This is great, I'll be returning to this tool often. Thanks.
A few suggestions and ideas for futher projects.
-allow for "keyword", -negate operators and "mult word string" searches, [Pubmed](https://pubmed.ncbi.nlm.nih.gov/advanced) is what I'd consider an Ideal search interface
-allow for regex, or direct sql lookups with limited query time ratelimited by POW. for example, if the server is under load, require a token from something like [anubis](https://anubis.techaro.lol/) and lower the maximum DB query time
-Index the title of all discussion/forum type posts with a VectorDB for semantic search. And add an option to sort by replies. (Like [answer overflow](https://github.com/AnswerOverflow/AnswerOverflow))This would make it possible to find relevant discussions among ~60B messages. ScyllaDB doesn't support vector search, so I'd suggest something like [usearch](https://github.com/unum-cloud/usearch) for a detached index. Embedding models are faster and smaller than most people realize, pick whatever's on top of the [mteb leaderboard](https://huggingface.co/spaces/mteb/leaderboard) after deciding on size.

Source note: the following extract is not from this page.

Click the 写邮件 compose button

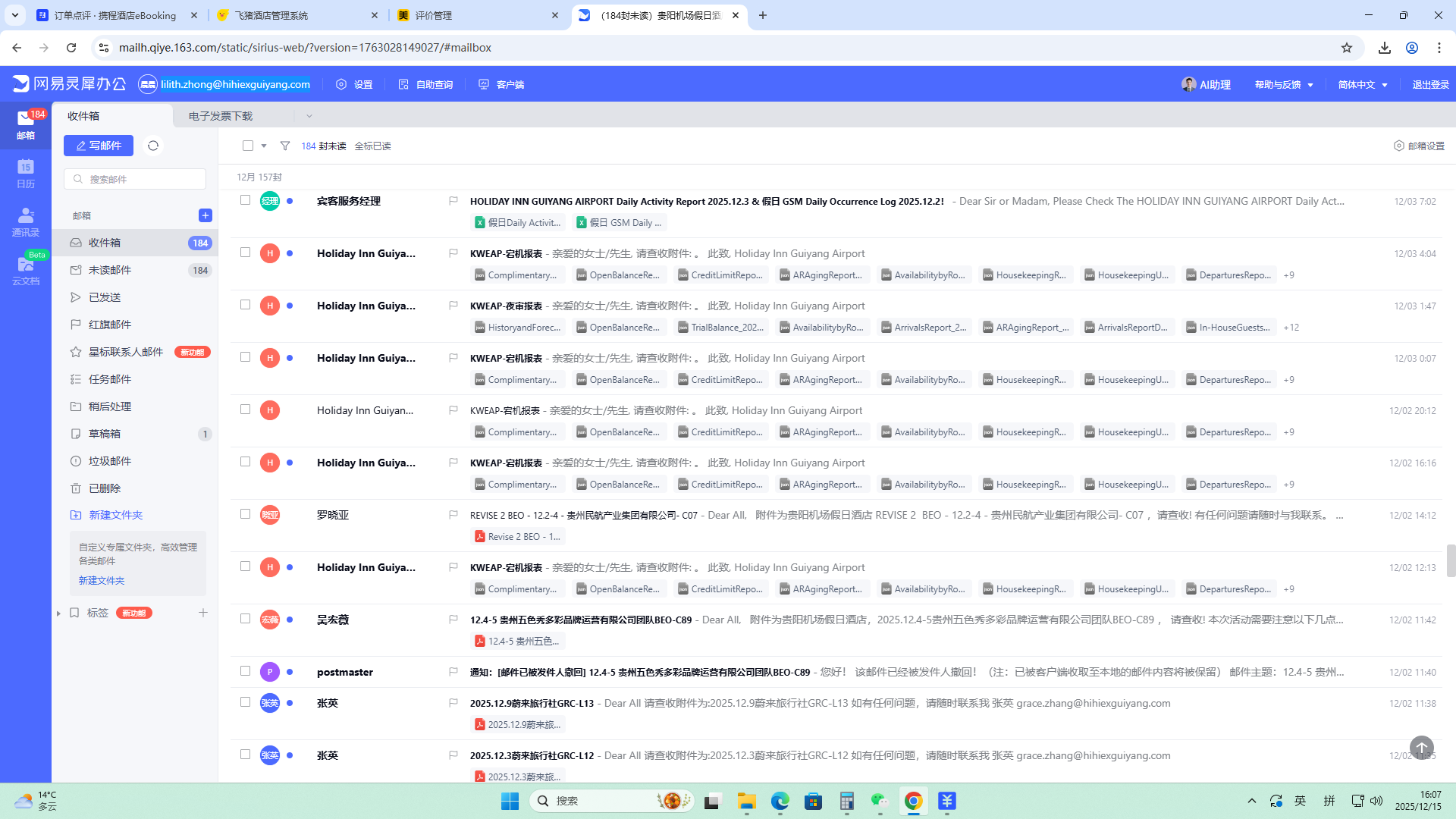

-calculate the jaccard similarity (user overlap) between discord server members, this would allow for searching in "similar" severs, and potentially, mapping discord. [github](https://anvaka.github.io/map-of-github) [reddit](https://anvaka.github.io/map-of-reddit)
-fix doxing. Searching by <@userid> is currently possible.
-expect the alternative to the cloudflare captcha to be abused, it's too simple for modern solvers.
-open source the stack? I'm interested in the scraper.